* **Task details**
Using the entries below, transcribe exactly the line containing "Kontakt (84, 2428)" and each line that follows it to the end.

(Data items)

===

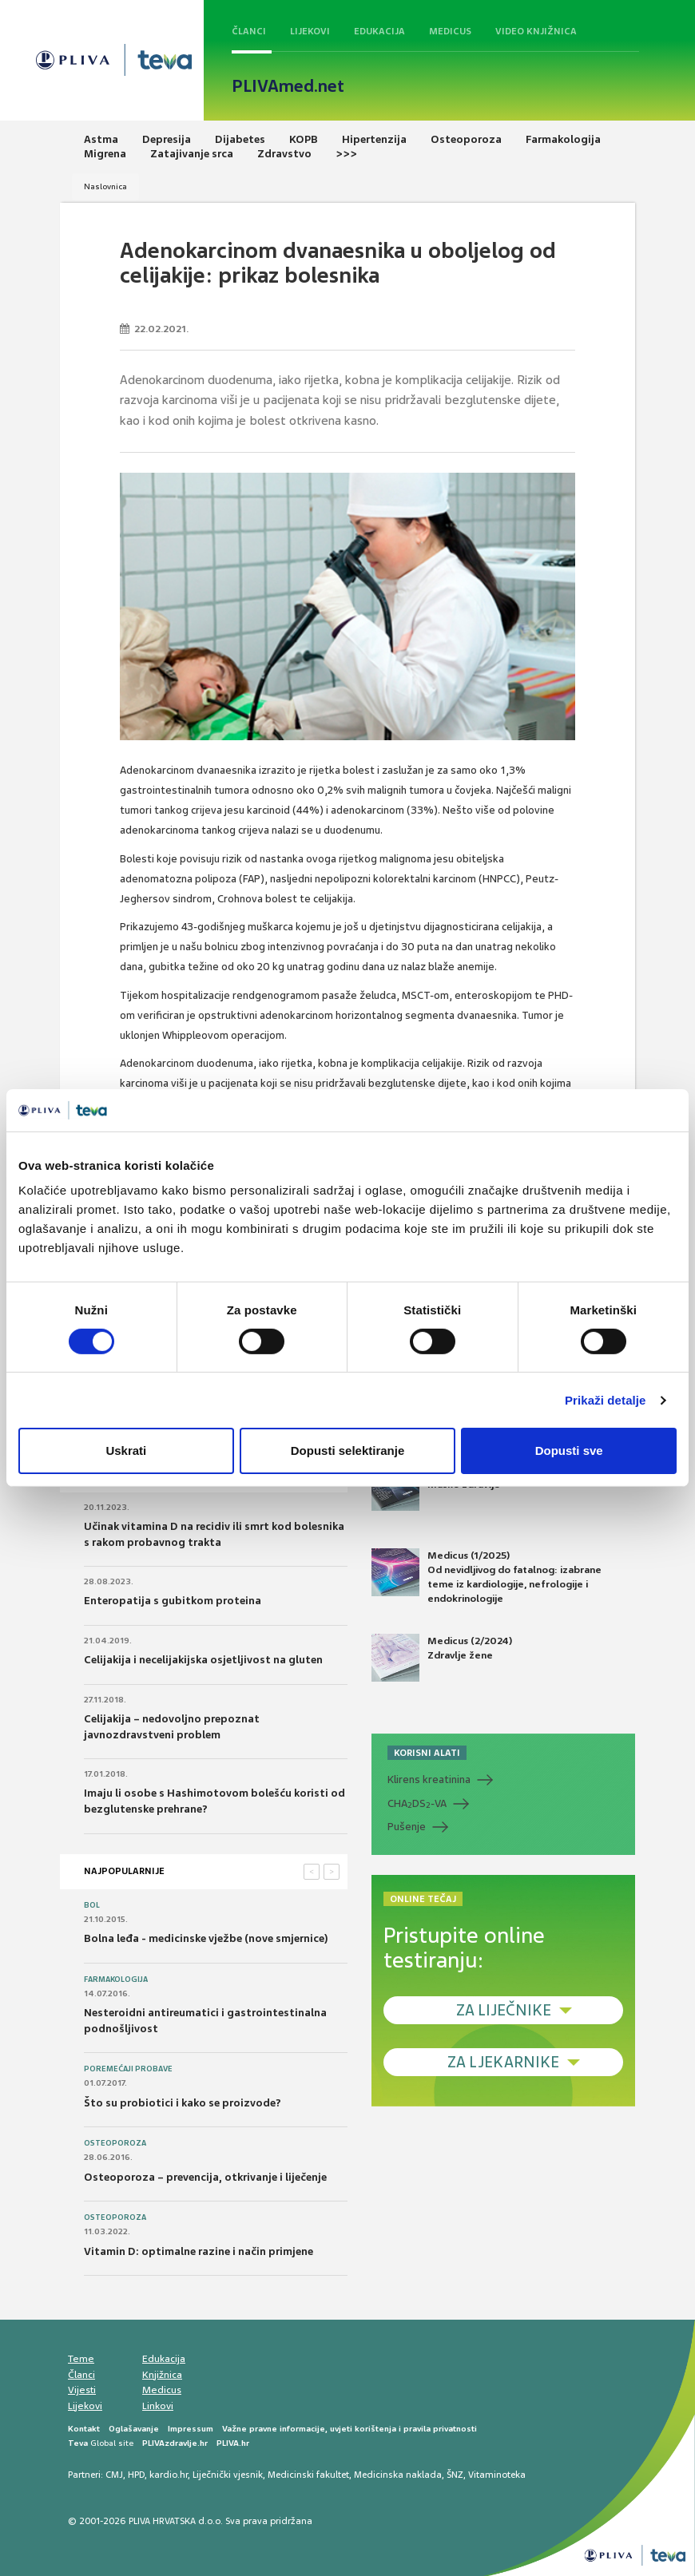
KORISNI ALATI (427, 1752)
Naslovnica (105, 186)
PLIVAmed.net (288, 86)
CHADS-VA (417, 1804)
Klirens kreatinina (429, 1779)
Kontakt (84, 2428)
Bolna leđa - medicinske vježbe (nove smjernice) (206, 1938)
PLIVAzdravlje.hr (175, 2443)
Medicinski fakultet (308, 2474)
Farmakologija (116, 1979)
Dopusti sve (569, 1450)
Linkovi (157, 2406)
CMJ (114, 2474)
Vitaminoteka (497, 2474)
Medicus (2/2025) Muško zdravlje (441, 1487)
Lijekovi (310, 31)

===

* **Solution**
Kontakt (84, 2428)
Bolna leđa - medicinske vježbe (nove smjernice) (206, 1938)
PLIVAzdravlje.hr (175, 2443)
Medicinski fakultet (308, 2474)
Farmakologija (116, 1979)
Dopusti sve (569, 1450)
Linkovi (157, 2406)
CMJ (114, 2474)
Vitaminoteka (497, 2474)
Medicus (2/2025) Muško zdravlje (441, 1487)
Lijekovi (310, 31)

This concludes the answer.